Rezension

Pia & Eio

Die Einzige - Jessica Khoury

Die Einzige
von Jessica Khoury

"Moos und Blätter unter meinen Füßen sind so dick und weich wie ein Teppich. Die weiche, feuchte Erde nimmt meine Schritte lautlos auf. Bei jedem Schritt sinke ich ein paar Zentimeter weit ein. Es scheint, als erlaubte sie einer Außenseiterin wie mir nur widerstrebend, das nächtliche Konzert des Regenwaldes zu stören. Frösche, Vögel und Insekten begleiten mit ihren Liedern das ununterbrochene Zirpen der Zikaden."

Hier wird ein ganz brisantes Thema aufgegriffen: Wissenschaftler nehmen sich die Freiheit, ein Mädchen zu erschaffen, das unsterblich ist. Sie wird in einer Forschungsstation abgeschirmt, weggeschlossen und zu Dingen gezwungen, gegen die sich eine immer größere Abwehr in ihr hegt. Sie darf absolut nichts aus dem Leben, das sich vor den Toren von Little Cam abspielt, erfahren. Sie weiß nicht, welche Länder es gibt, kennt kein kulturelles Leben, keine anderen Kinder. Doch im Inneren der 16-jährigen Pia regt sich immer größere Neugier und dann wird sie von ihren Gefühlen übermannt, die sie nicht einmal kannte. Niemand hat sie auf so etwas vorbereitet. Immer öfter stellt sie sich fortan Fragen und brennt darauf, zu entdecken, was es noch anderes im Leben gibt, als ständig bewacht zu werden und ohne Liebe zu leben.

===

Aufgaben.
a) Stimmen diese Aussagen mit der Rezension zu „Die Einzige“ überein? Antworte jeweils mit Ja oder Nein und zitiere die Wörter aus dem Text, die den Ausschlag geben. (i) Pia ist 16 Jahre alt. (ii) Pia kennt viele andere Kinder. (iii) Die Erde im Regenwald ist hart und trocken.
b) Schreib die Rezension zu „Die Einzige“ nach ihrem letzten Satz weiter.

===

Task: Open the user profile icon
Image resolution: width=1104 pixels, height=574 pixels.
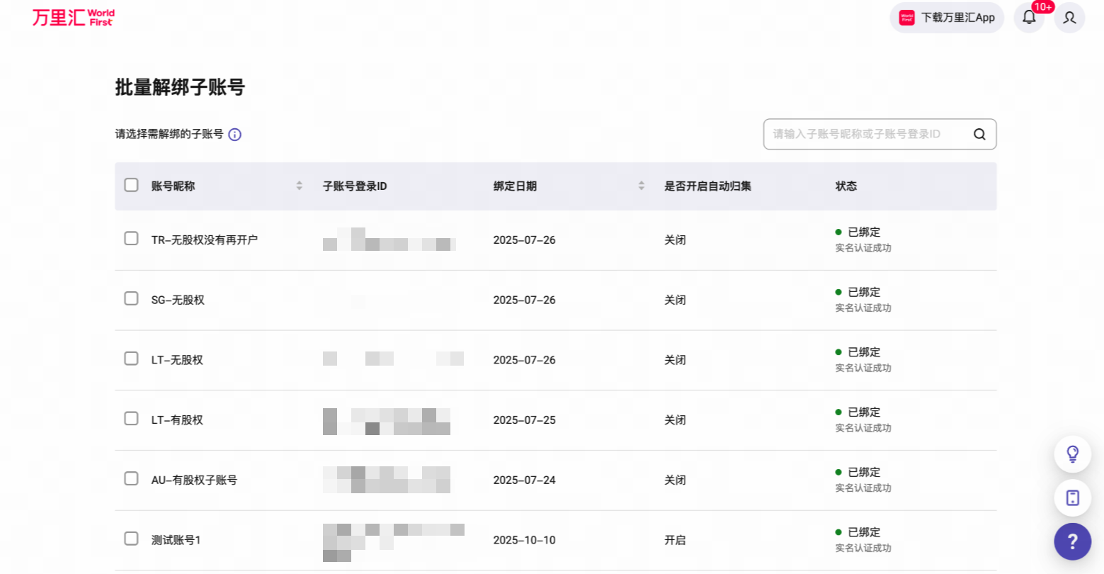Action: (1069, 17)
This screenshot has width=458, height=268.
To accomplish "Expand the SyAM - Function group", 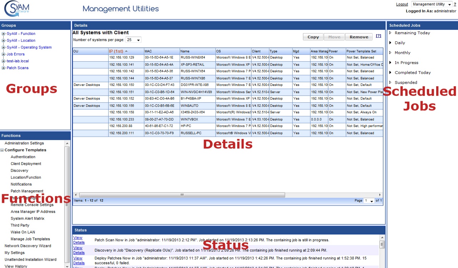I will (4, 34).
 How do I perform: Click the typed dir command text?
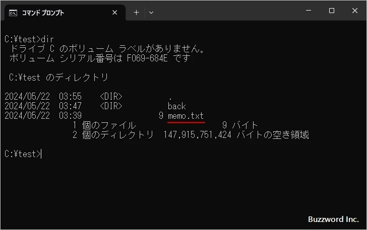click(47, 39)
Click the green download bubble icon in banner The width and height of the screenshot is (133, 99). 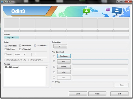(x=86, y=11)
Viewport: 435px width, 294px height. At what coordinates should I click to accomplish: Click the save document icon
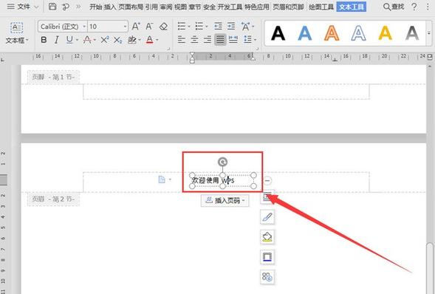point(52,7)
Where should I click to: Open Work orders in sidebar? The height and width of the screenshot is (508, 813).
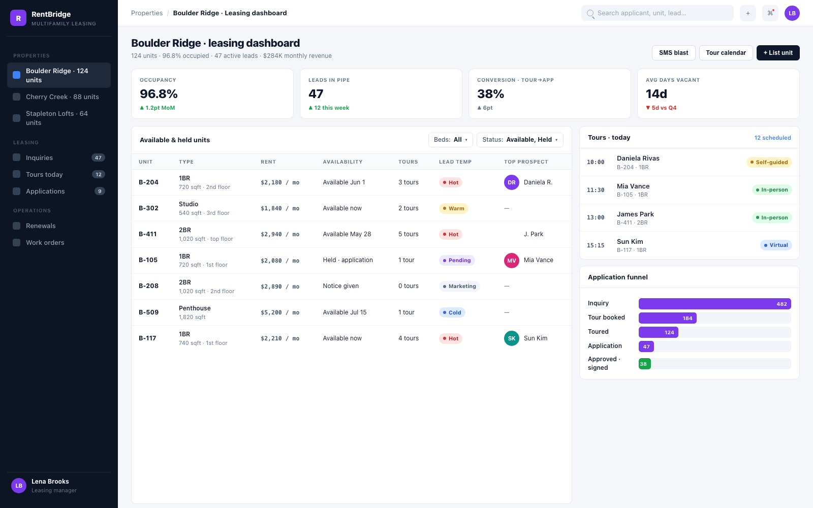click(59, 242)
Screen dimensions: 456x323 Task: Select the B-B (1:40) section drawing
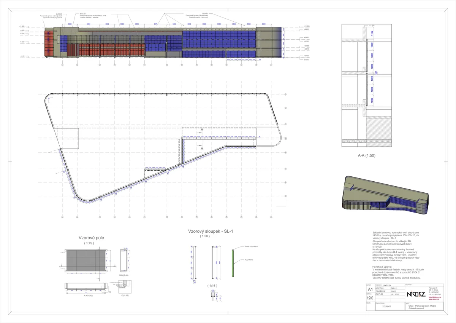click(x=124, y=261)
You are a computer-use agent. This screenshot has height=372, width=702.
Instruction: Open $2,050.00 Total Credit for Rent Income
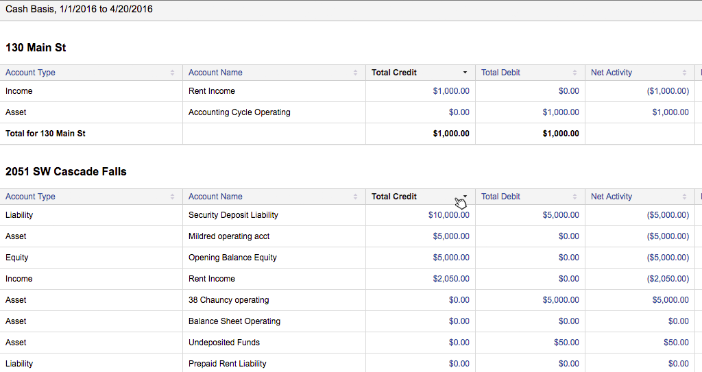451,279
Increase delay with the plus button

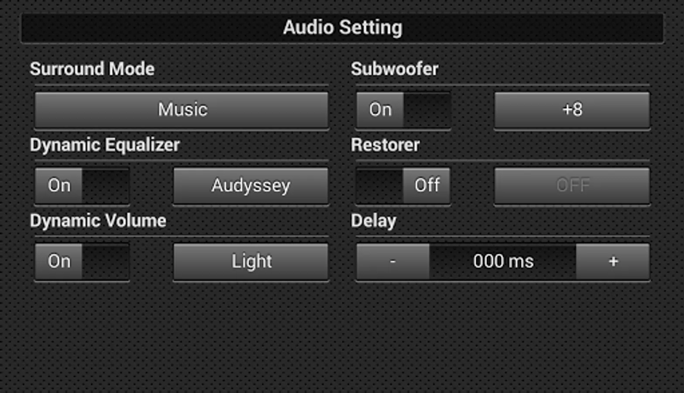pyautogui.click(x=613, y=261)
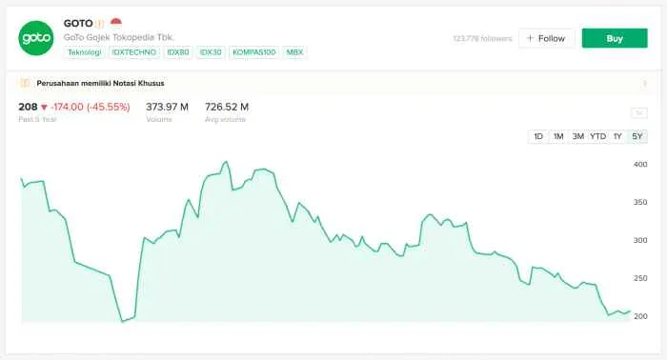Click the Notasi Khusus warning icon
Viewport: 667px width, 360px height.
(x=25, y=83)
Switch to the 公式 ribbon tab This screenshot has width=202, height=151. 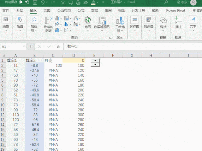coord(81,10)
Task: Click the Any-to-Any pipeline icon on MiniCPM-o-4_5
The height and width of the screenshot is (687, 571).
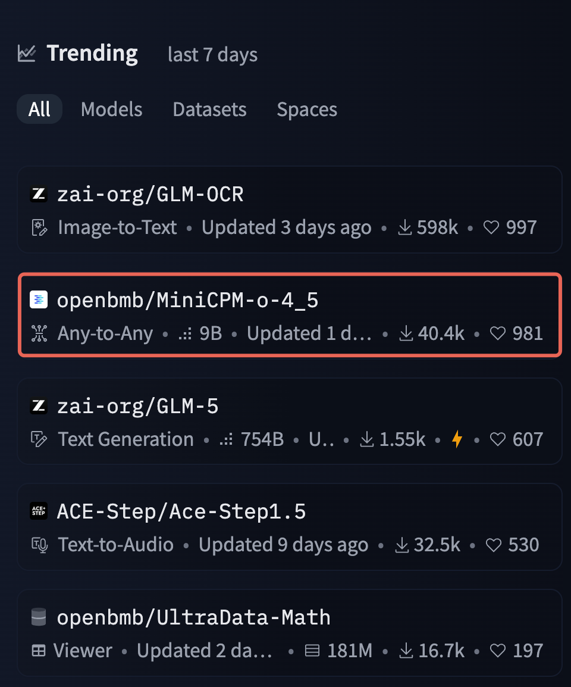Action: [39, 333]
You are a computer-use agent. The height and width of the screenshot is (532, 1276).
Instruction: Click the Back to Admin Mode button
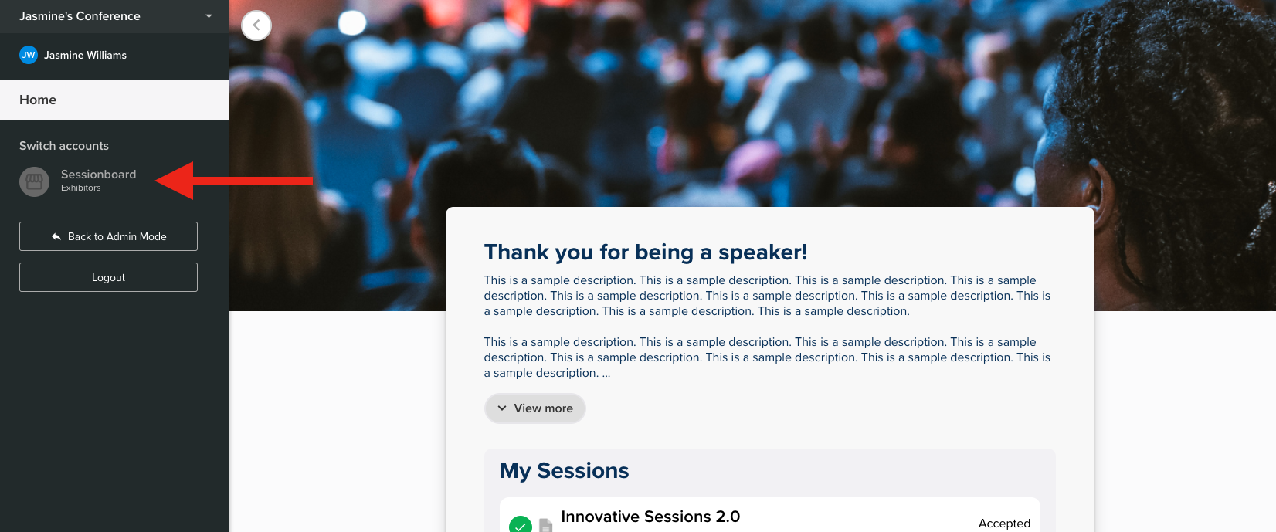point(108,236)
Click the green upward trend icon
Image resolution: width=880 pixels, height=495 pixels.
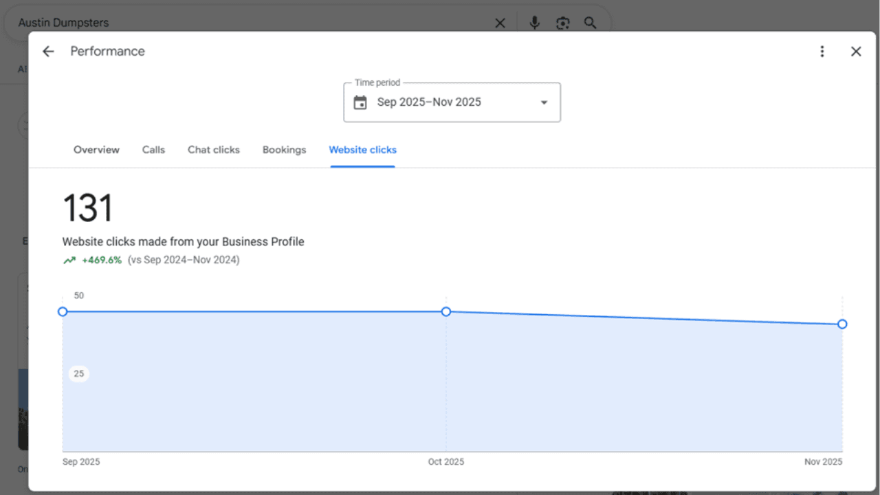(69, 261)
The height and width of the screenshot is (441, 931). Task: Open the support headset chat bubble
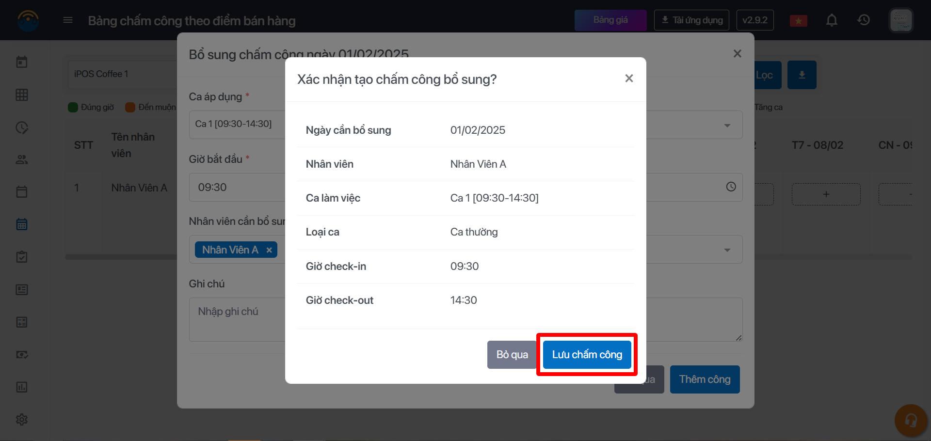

===

Lösungen.
a)
(i) Ja: „der 16-jährigen Pia“
(ii) Nein: „keine anderen Kinder“
(iii) Nein: „Die weiche, feuchte Erde“

b)
Für mich gehört dieser Roman jetzt schon zu den Highlights in diesem Jahr. Eindringlich, mit sehr viel Gefühl und beeindruckender Sprachvielfalt gelingt es Jessica Khoury aus dem bedrückendem Leben von Pia zu erzählen. Dabei bemerkt das Mädchen erst nicht, was ihr alles entgeht. Typische Teenagerprobleme und Sehnsüchte gibt es nicht, bis sie Eio kennenlernt.

Und so wird der Leser auf die Reise nach Selbstbestimmung, Befreiung und der ersten Liebe in ihrem Leben mitgenommen. Und dieser Weg ist wirklich packend, vor allem die letzten fast 100 Seiten sind so aufwühlend, dass man gar nicht anderes kann, als schnell weiter und zu Ende zu lesen. Überhaupt ist die zarte Liebesgeschichte, die sich entspinnt, wunderbar verfasst.
In dem Buch geht es aber nicht zimperlich zur Sache, es gibt viele traurige Momente. Alles in allem ein Roman, der sich aufgrund der Geschichte und des Handlungsortes abhebt. Ich konnte den undurchdringlichen Dschungel, in all seiner Vielfalt förmlich vor mir sehen und jede Sekunde mit Pia mitfühlen. Zumal in der Ich-Perspektive alles um sie herum noch greifbarer wird.
Eine Geschichte, die stark zum Nachdenken anregt, die ungemein wütend macht, wie der Umstand, welche Opfer gebracht werden, um Ziele zu erreichen. Aber dort ist auch Hoffnung nicht weit. Gern hätte die Thematik noch mehr Seiten umfassen dürfen, weil es einfach ein heikles und spannendes Thema ist. Eine ganz klare Leseempfehlung.